THE PROBLEM: For every record below, repeat the text exactly and pass over any image.
..............................
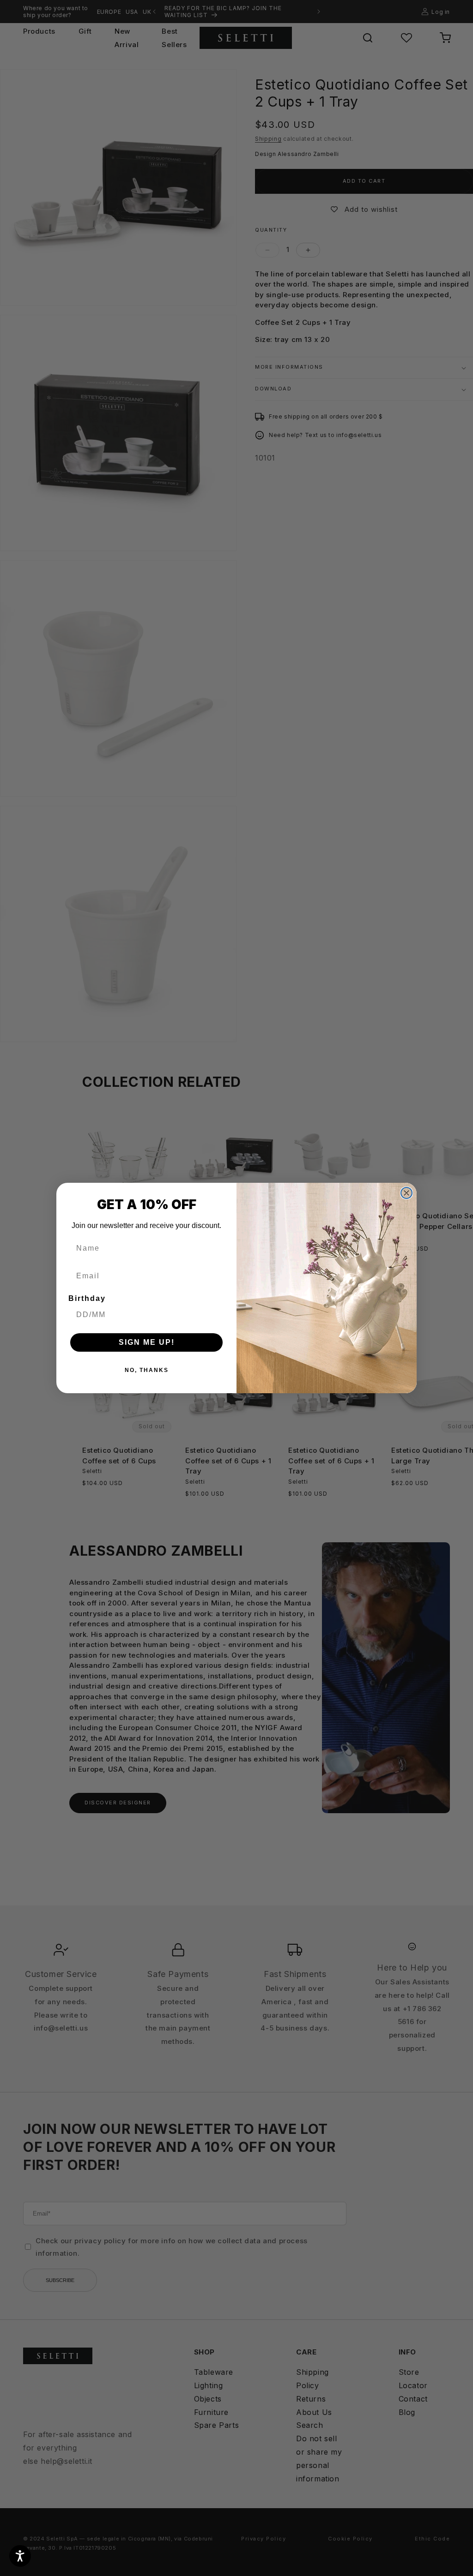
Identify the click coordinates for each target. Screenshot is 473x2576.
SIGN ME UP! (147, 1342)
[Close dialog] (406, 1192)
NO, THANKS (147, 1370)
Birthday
..............................
ANSWER SPACE:
Identify the click coordinates for each target. Screenshot is 473x2576.
SIGN ME UP! (147, 1342)
[Close dialog] (406, 1192)
NO, THANKS (147, 1370)
Birthday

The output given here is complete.